31 December 2025

🔭Data Science: Usefulness (Just the Quotes)

"[…] wrong hypotheses, rightly worked from, have produced more useful results than unguided observation." (Augustus de Morgan, "A Budget of Paradoxes", 1872)

"A false hypothesis, if it serve as a guide for further enquiry, may, at the right stage of science, be as useful as, or more useful than, a truer one for which acceptable evidence is not yet at hand." (William C Dampier, "Science and the Human Mind, Science in the Ancient World", 1912) 

"Rule 1. Original data should be presented in a way that will preserve the evidence in the original data for all the predictions assumed to be useful." (Walter A Shewhart, "Economic Control of Quality of Manufactured Product", 1931)

"Without an adequate understanding of the statistical methods, the investigator in the social sciences may be like the blind man groping in a dark room for a black cat that is not there. The methods of Statistics are useful in an over-widening range of human activities in any field of thought in which numerical data may be had." (Frederick E Croxton & Dudley J Cowden, "Practical Business Statistics", 1937)

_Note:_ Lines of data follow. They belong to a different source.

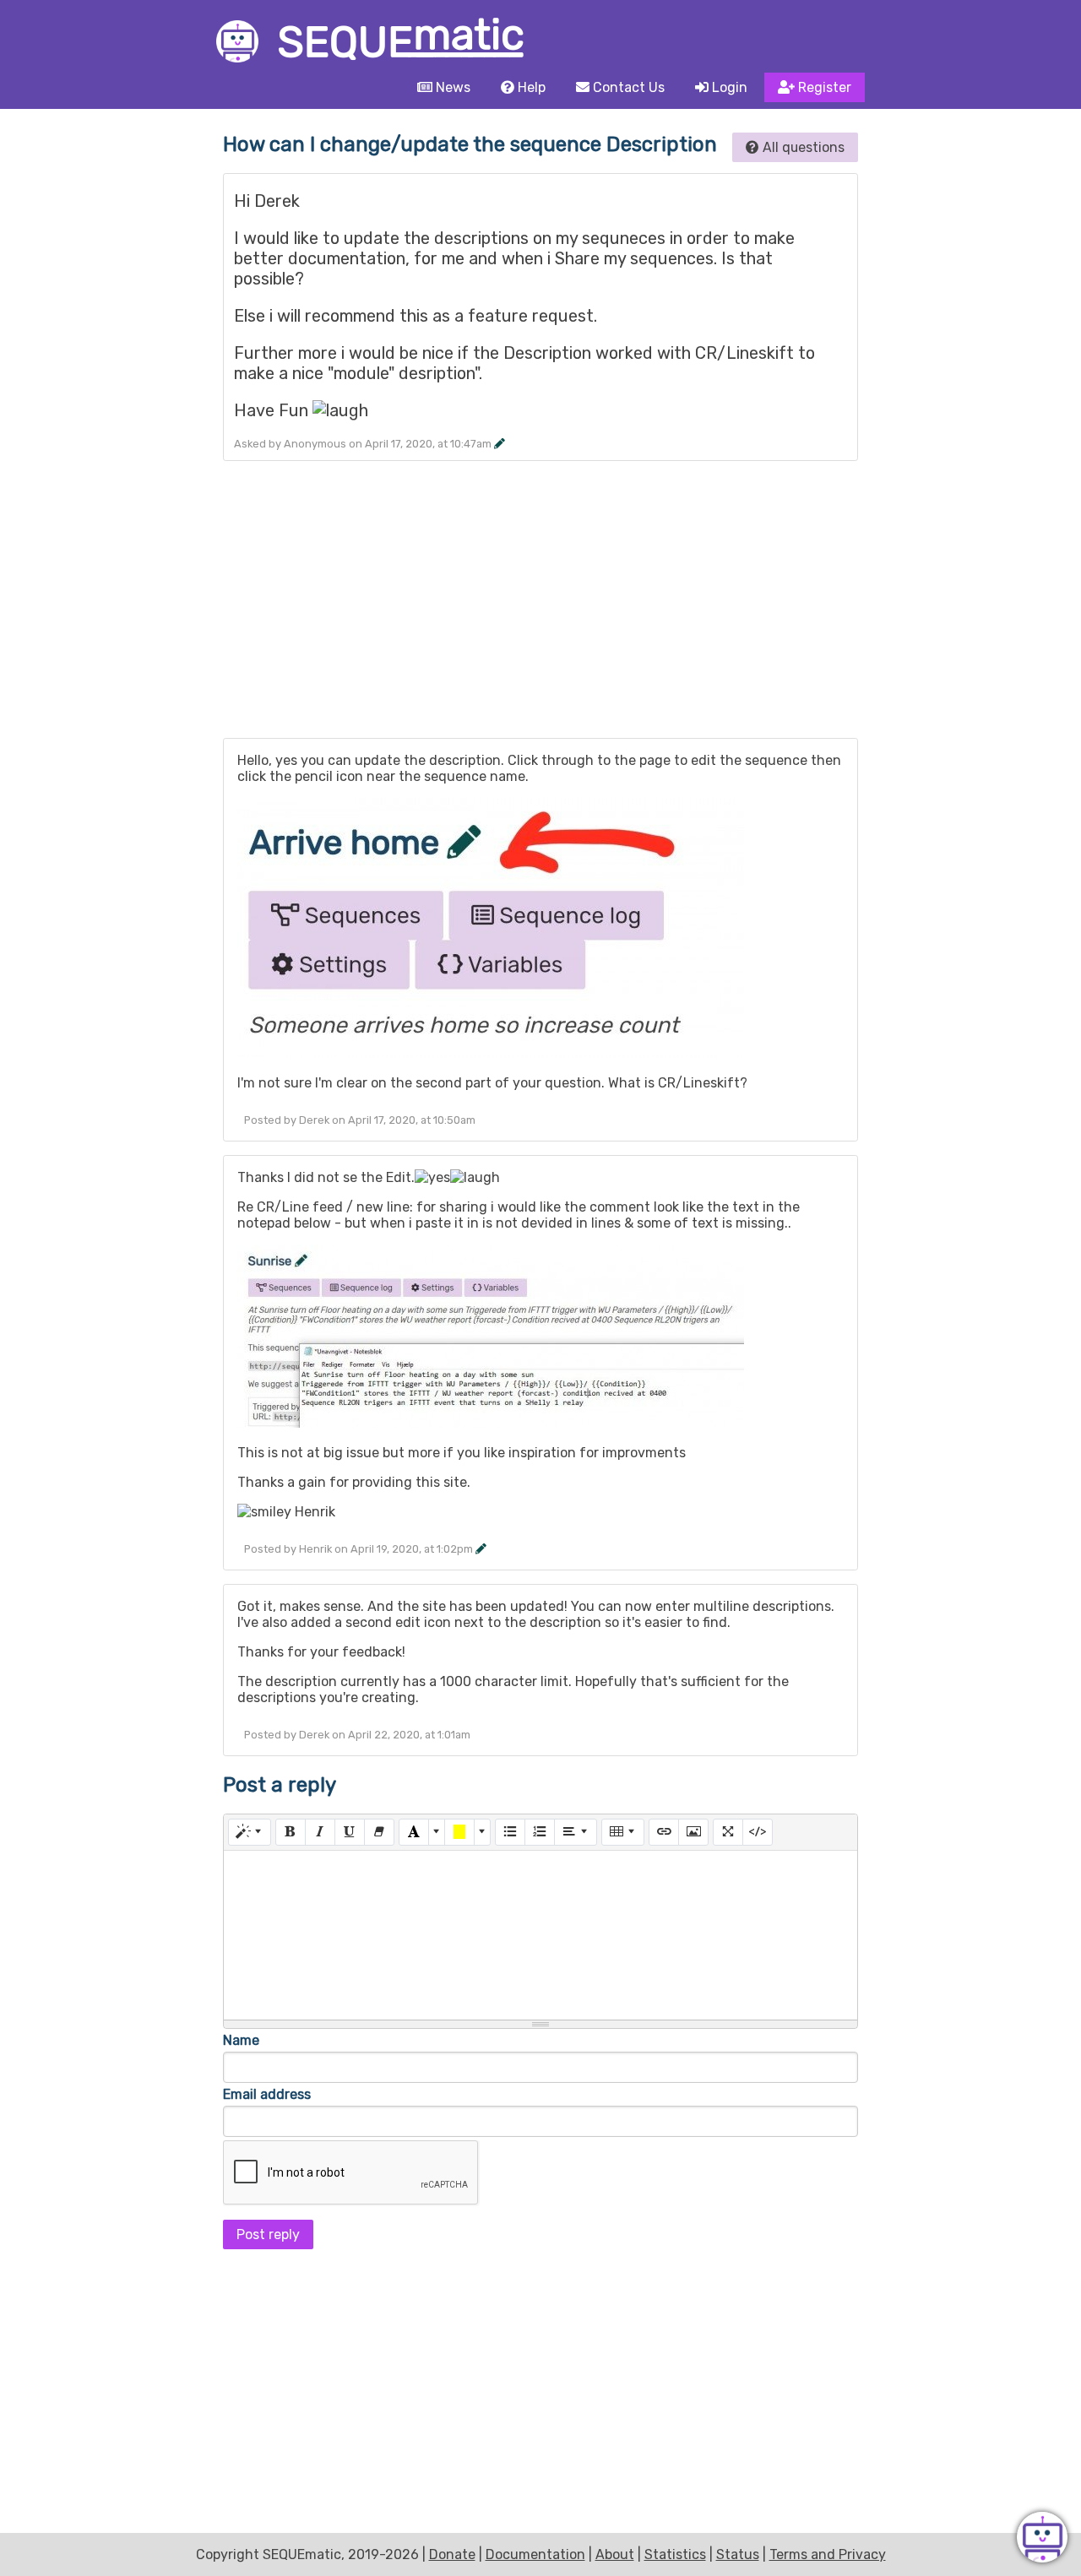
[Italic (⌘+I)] (320, 1832)
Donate (452, 2554)
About (614, 2554)
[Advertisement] (540, 606)
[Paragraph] (575, 1832)
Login (728, 87)
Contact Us (627, 87)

"Starting from statistical observations, it is possible to arrive at conclusions which not less reliable or useful than those obtained in any other exact science. It is only necessary to apply a clear and precise concept of probability to such observations. (Richard von Mises, "Probability, Statistics, and Truth", 1939)

"Analogies are useful for analysis in unexplored fields. By means of analogies an unfamiliar system may be compared with one that is better known. The relations and actions are more easily visualized, the mathematics more readily applied, and the analytical solutions more readily obtained in the familiar system." (Harry F Olson, "Dynamical Analogies", 1943)

"The view that machines cannot give rise to surprises is due, I believe, to a fallacy to which philosophers and mathematicians are particularly subject. This is the assumption that as soon as a fact is presented to a mind all consequences of that fact spring into the mind simultaneously with it. It is a very useful assumption under many circumstances, but one too easily forgets that it is false. A natural consequence of doing so is that one then assumes that there is no virtue in the mere working out of consequences from data and general principles." (Alan Turing, "Computing Machinery and Intelligence", Mind Vol. 59, 1950)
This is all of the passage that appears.